Particularly moving is the scene of her Sunday afternoon visits to the Rothko Chapel in Houston, where, depending on the weather and the character of light coming through the chapel windows, the paintings shift from one-dimensional black to layered reds and purples. The passage verges on the mystical, a hint of the magic that happens when conscious thought is suspended and sitting quietly allows meaning to reveal itself.

Mason County readers will recognize the familiar asparagus fields and snow-choked back roads, fresh plums from the farmers market. But “Replica Dodge” isn’t limited to a local audience. Grochowski’s personal reminiscence becomes a universal tale of the struggle to fit in and the doubt about one’s place in the community.

“Was there anyone in Mason County who did not know what it was like to feel out of place?” she writes. “Even for just a moment?

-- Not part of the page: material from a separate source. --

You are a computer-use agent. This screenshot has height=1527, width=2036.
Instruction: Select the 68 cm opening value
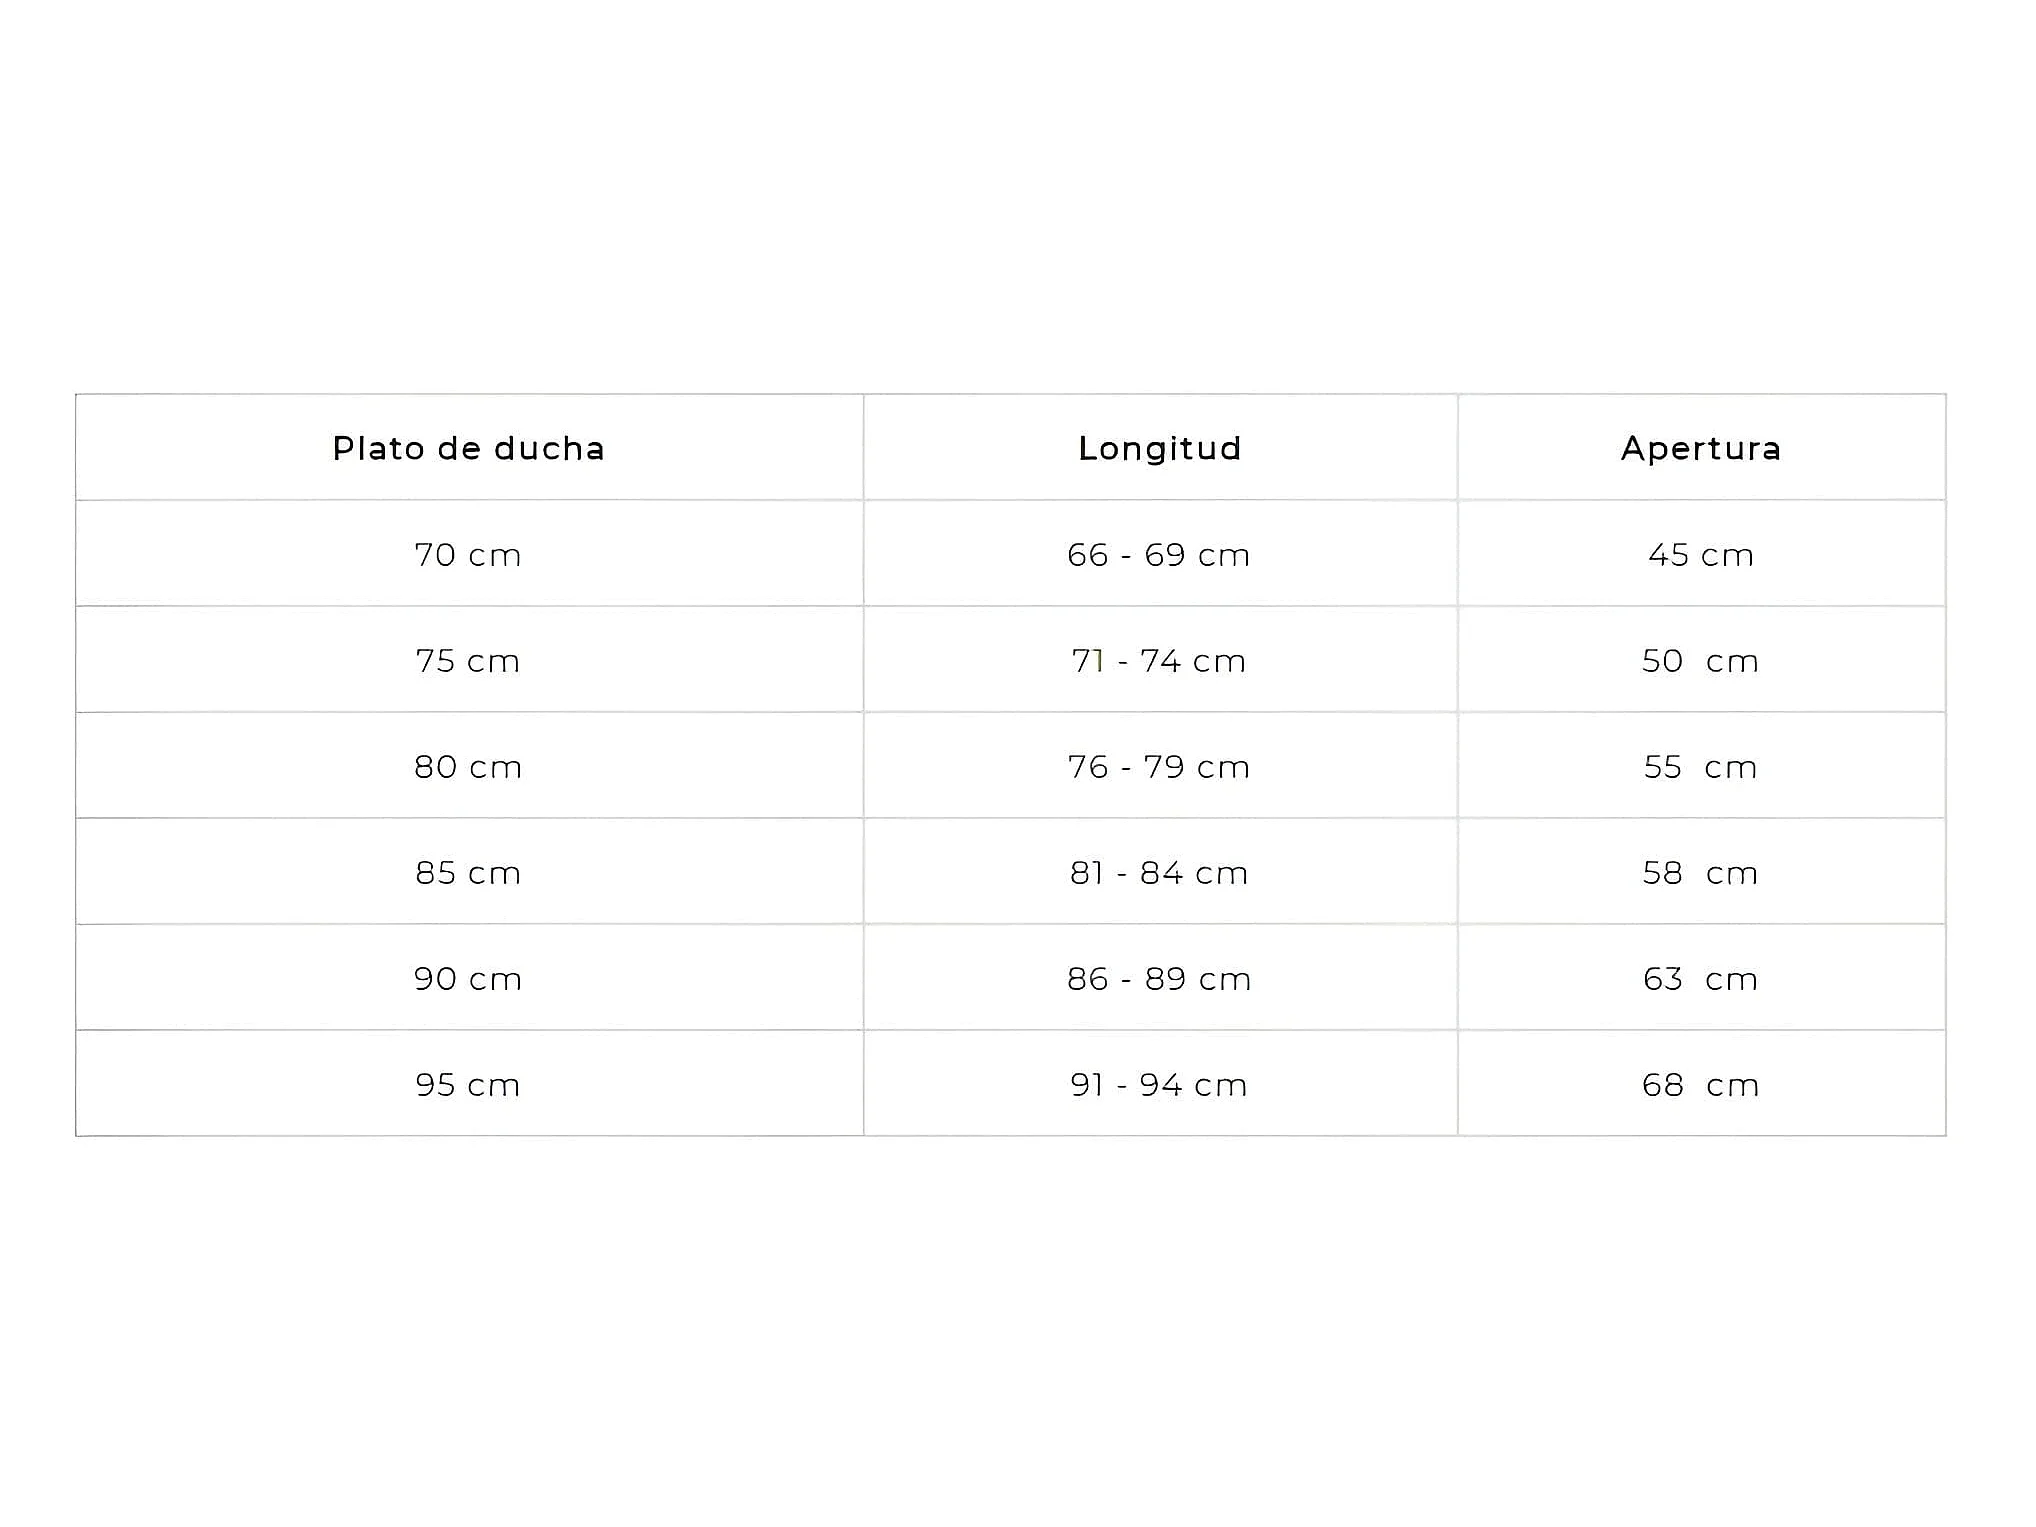[x=1701, y=1085]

Even just a little?”

The Mason County of Grochowski’s book is a microcosm of the larger world, a place that seems alien at first glance, but where belonging and possibility lie just below the surface. Recognition of those layers happens in the same way a Rothko painting is revealed, or features of a landscape when the light across the meadow changes as the sun sets farther to the south in the spring.

 

The creative process

Grochowski’s book began as a personal journal, a way of making sense of her new surroundings. “I came here and realized it was so different from Houston,” she said. “Like no students coming to class one day in November because it was ‘Opening Day.’ I didn’t understand that. I recorded the oddities of everyday life as I tried to figure them out.”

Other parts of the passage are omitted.